Il en a été tout autrement avec la Phèdre de Sénèque, traduite et adaptée (elle aussi) par Frédéric Boyer, proposée par Georges Lavaudant. Il y a ici, la redécouverte de ce texte que la succession des mises en scène (et parfois de mises en pièces) de la Phèdre de Racine ces dernières saisons avait totalement rejeté dans l’ombre. Redécouverte donc de l’auteur latin passé à la trappe de l’oubli dès notre siècle classique aussi bien avec Corneille qu’avec Racine… et que Hegel qualifiera un siècle plus tard de « Grec raté » ! Lavaudant nous restitue la tragédie de Sénèque dans sa nudité absolue : nudité d’abord du personnage d’Hippolyte, parfaitement justifiée puisqu’il se rêve, s’il succédait à son père, Thésée, en chasseur dans une Attique d’où serait bannie toute civilisation. Mais surtout nudité du travail théâtral, plateau nu avec un seul accessoire quand même, le tout sur un fond blanc derrière lequel des ombres apparaissent, et sur lequel quelques passages du texte apparaissent. Pas de mention de scénographe donc, mais un travail soigné concernant les lumières (Cristobal Castillo-Mora) pour lesquelles Georges Lavaudant a toujours été attentif, et surtout un travail chorégraphique signé Jean-Claude Gallotta. Ces éléments réunis donnent une sorte d’épure de l’œuvre dans un travail axé sur la présence des corps des comédiens. Chœur de l’œuvre supprimé, ne reste que l’essence du quatuor tragique, et c’est simplement magnifique, avec Astrid Bas, qui accompagne le travail de Lavaudant depuis longtemps, Aurélien Recoing (que l’on a un plaisir immense à retrouver dans ce type de travail et de rôle), Bénédicte Guilbert, d’une rigueur coupante absolue, Maxime Taffanel et Mathurin Voltz. Une réussite signée par quelqu’un qui sait encore ce qu’est le théâtre, ce qui, de nos jours, n’est franchement pas une évidence.

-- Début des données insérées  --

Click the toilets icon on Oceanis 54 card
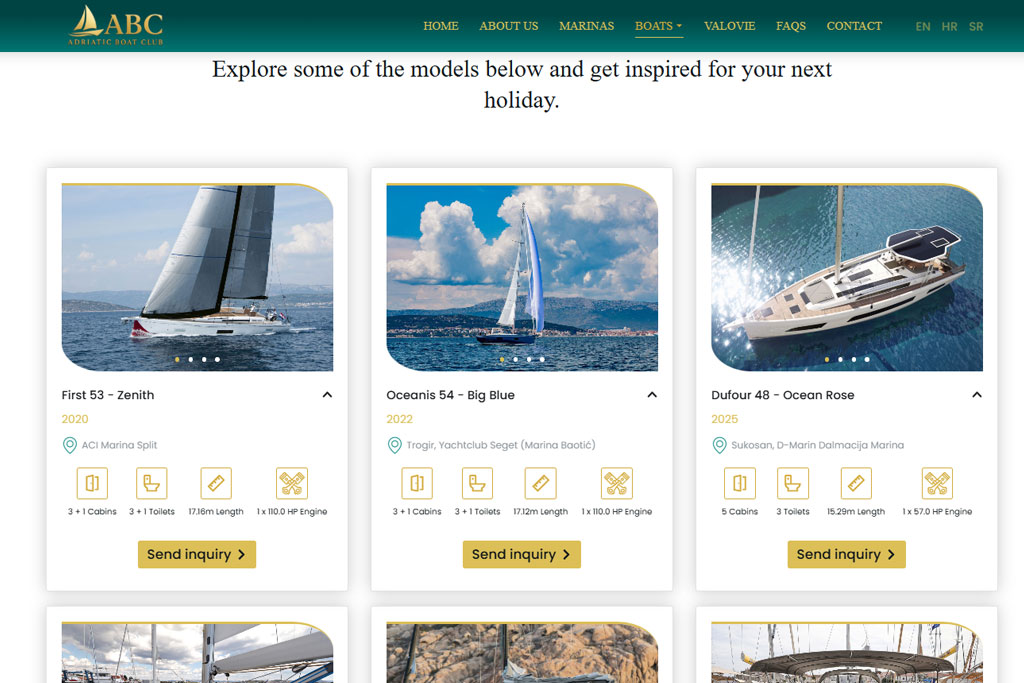Image resolution: width=1024 pixels, height=683 pixels. pos(477,484)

Outre ces deux tragédies, on aura également eu droit dans le même élan d’un week end, à un souffle d’air consacré à Molière. Un hommage très particulier, Radio M, puisqu’il est signé Robert Cantarella et dont nous n’avons eu que l’esquisse ou un schéma celui d’un travail qui sera présenté dans son intégralité et dans sa réelle et particulière dimension à l’automne. À suivre puisque le Printemps que dirige Jean Varela ne se contente pas de s’en tenir au calendrier des saisons, ce dont on ne peut que se réjouir.